Neal Bledsoe: The Great Variety of Ways to Engage the World Artistically

Published : Monday, June 12, 2017 | 3:30 PM

Jazz legend Marshall Hawkins had personal reasons to congratulate Neal Bledsoe after he had delivered Idyllwild Arts Academy’s Commencement Address on Saturday, May 20. Marshall, founder of the Academy’s Jazz Program and master of the standup bass, had been rehearsing for some upcoming performances of classical music. He drew inspiration from the Commencement speaker’s emphasis on experimenting with what Neal calls “the great variety of ways to engage the world artistically”—the experimentation that has become his career.

Writer, filmmaker, and conceptual artist, Neal is also an actor, featured through July 9 in Alexi Kaye Campbell’s The Pride, at Wallis Annenberg Center for the Performing Arts, in Los Angeles.

He has even tried dance.

“I’m terrible, but dancing has helped me become physically more at home with myself. It’s enriched my acting by making it less cerebral.”

He majored in Theatre during his only Academy year, as a postgraduate in 2000-2001. He remembers realizing that “all the arts were at our disposal” and that “I should have been here all along since my goal is to live an artistic life.
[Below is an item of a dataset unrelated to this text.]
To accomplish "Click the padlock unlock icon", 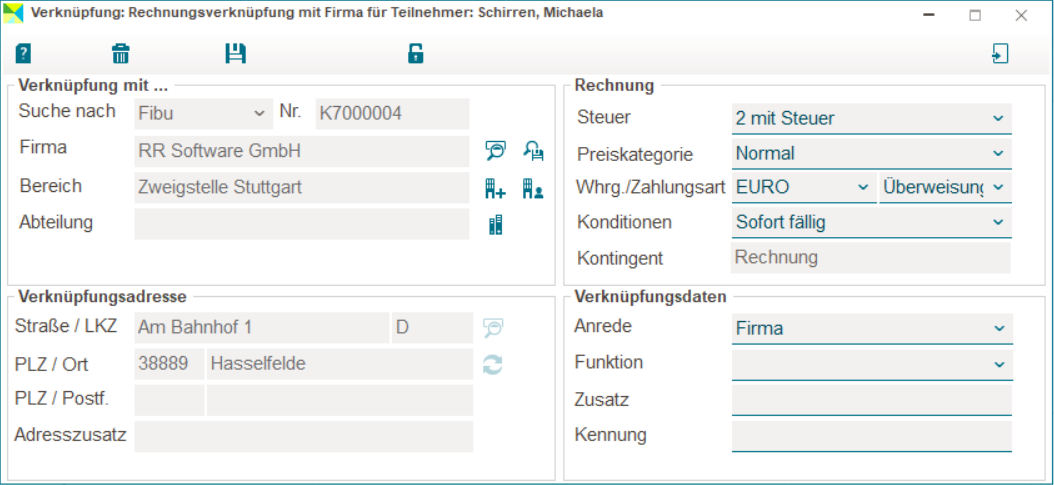I will pos(416,54).
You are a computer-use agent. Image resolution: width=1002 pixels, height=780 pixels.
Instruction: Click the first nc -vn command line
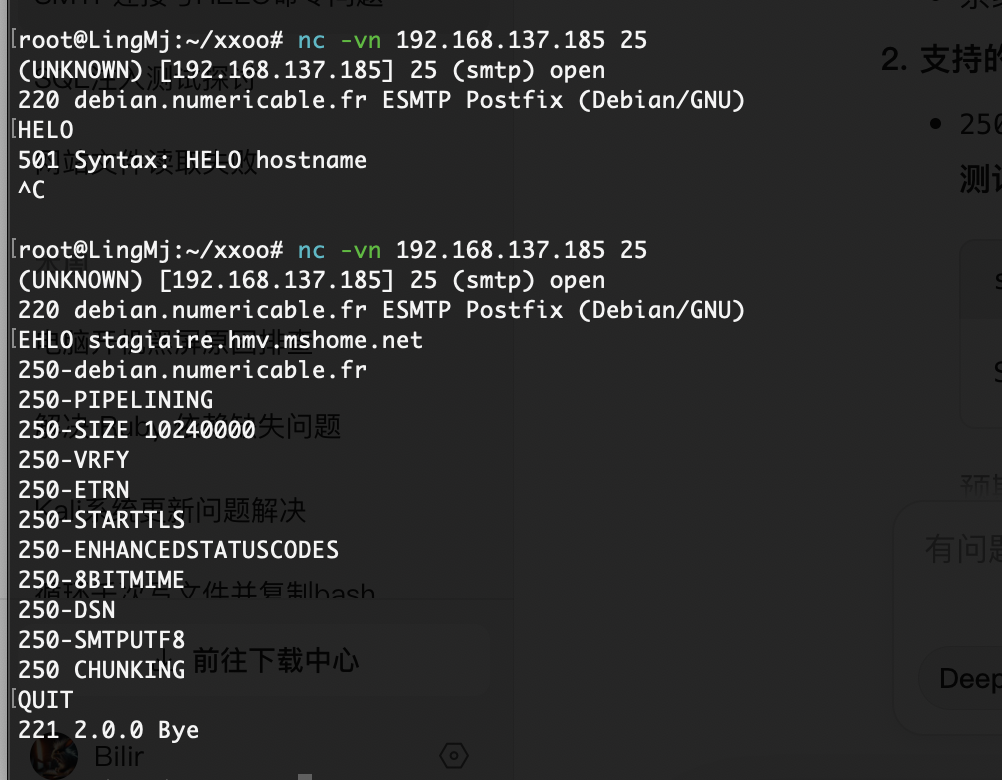[332, 40]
Idyllwild helped provide a framework for that life, so it’s funny that after all the time I’d spent trying to avoid school, now all I want is to live like I did there: always learning from someone else.” Idyllwild introduced him to the paradox that discipline can liberate.

“I had an Acting teacher who told me that ‘You’ll be a fool if you don’t get a classical theatre education.’ I think he meant not to try to make a career out of charm or good looks, but to devote myself to the craft of acting.”

Neal recalls the shock of seeing Mikhail Baryshnikov, already in his sixties, rehearsing with the Mark Morris Dance Group—but in the ensemble.

“He’d been incomparable when he was young, but there was no ego in his questions afterward. It was, ‘Was the lighting right?’ or, ‘Did that step work for us?’”

Devotion to artistic craft, Neal seemed to suggest, frees us from ourselves so that we can form real connections with others.